Dans quelles zones non agricoles un professionnel peut-il désormais utiliser des produits phytopharmaceutiques ?

3 minutes pour mieux comprendre la règlementation relative à l’utilisation des pesticides dans les espaces publics depuis le 1er janvier 2017.

Plusieurs lois sur l’utilisation des produits phytopharmaceutiques ont récemment été adoptées et doivent être appliquées en 2017 dans les zones non agricoles. Il s’agit de la loi dite « loi Labbé » promulguée en février 2014 et de la loi sur la transition énergétique pour la croissance verte qui date du mois d’août 2015.

Ces lois ont pour objectif d’encadrer l’utilisation des produits phyto sans pour autant l’interdire complètement dans les zones non agricoles. Indépendamment de ces lois, la démarche « Zéro phyto » est un choix politique et non une obligation légale. 

La loi Labbé interdit l’application de la plupart des produits phyto dans les espaces verts, les forêts et les lieux de promenade ouverts au public. La loi sur la transition énergétique pour la croissance verte ajoute quelques restrictions d'utilisation sur les voiries.

Depuis 2011, leur usage est également très réglementé dans les lieux fréquentés par des enfants ou par un public vulnérable, par exemple dans les aires de jeux ou à proximité des hôpitaux. 

Cependant, la plupart des produits phyto restent autorisés dans :

  • les cimetières,
  • les terrains de sports,
  • les voiries qui sont trop étroites ou difficiles d’accès dont l’entretien pourrait présenter un risque pour les travailleurs et les usagers de la route ou entraîner des contraintes disproportionnées.
  • et les zones privées, comme les sites industriels, ou chez des particuliers.
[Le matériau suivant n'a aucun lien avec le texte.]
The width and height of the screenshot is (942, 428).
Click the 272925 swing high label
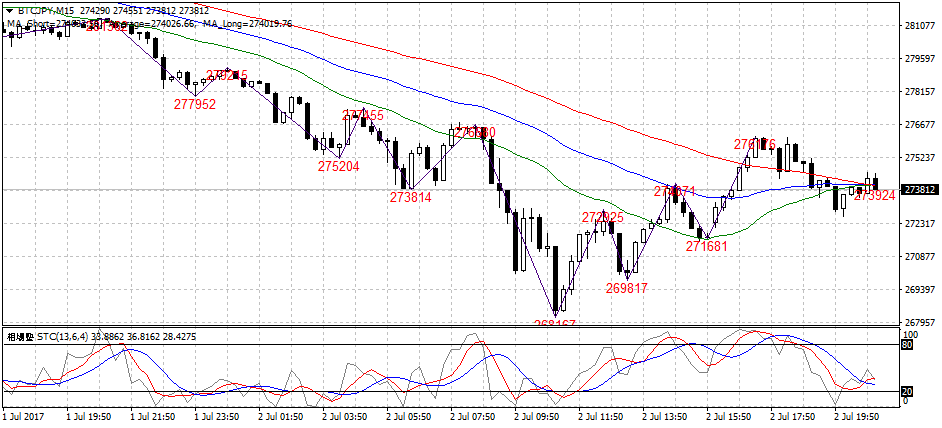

Par ailleurs, les professionnels peuvent utiliser dans les zones non agricoles des solutions de biocontrôle. Il s’agit d'agents et de produits utilisant des mécanismes naturels dans le cadre de la lutte intégrée contre les ennemis des cultures (puceron barrée). Parmi les solutions de biocontrôle, on compte :

  • Les macro-organismes, comme les coccinellesque l’on introduit pour lutter contre les pucerons,

Mais également les produits phyto qui contiennent des micro-organismes, des médiateurs chimiques, tels que des phéromones ou des kairomones, ou bien des substances naturelles d’origine végétale, animale ou minérale.

Ceux-ci sont recensés dans une liste publiée par la Direction générale de l’alimentation.

Réduire les risques des produits phytopharmaceutiques en maîtrisant leur utilisation constitue un enjeu majeur pour l’environnement et la santé. Même si les méthodes alternatives sont à privilégier, les produits phytopharmaceutiques demeurent une solution performante et économique, autorisée par la loi.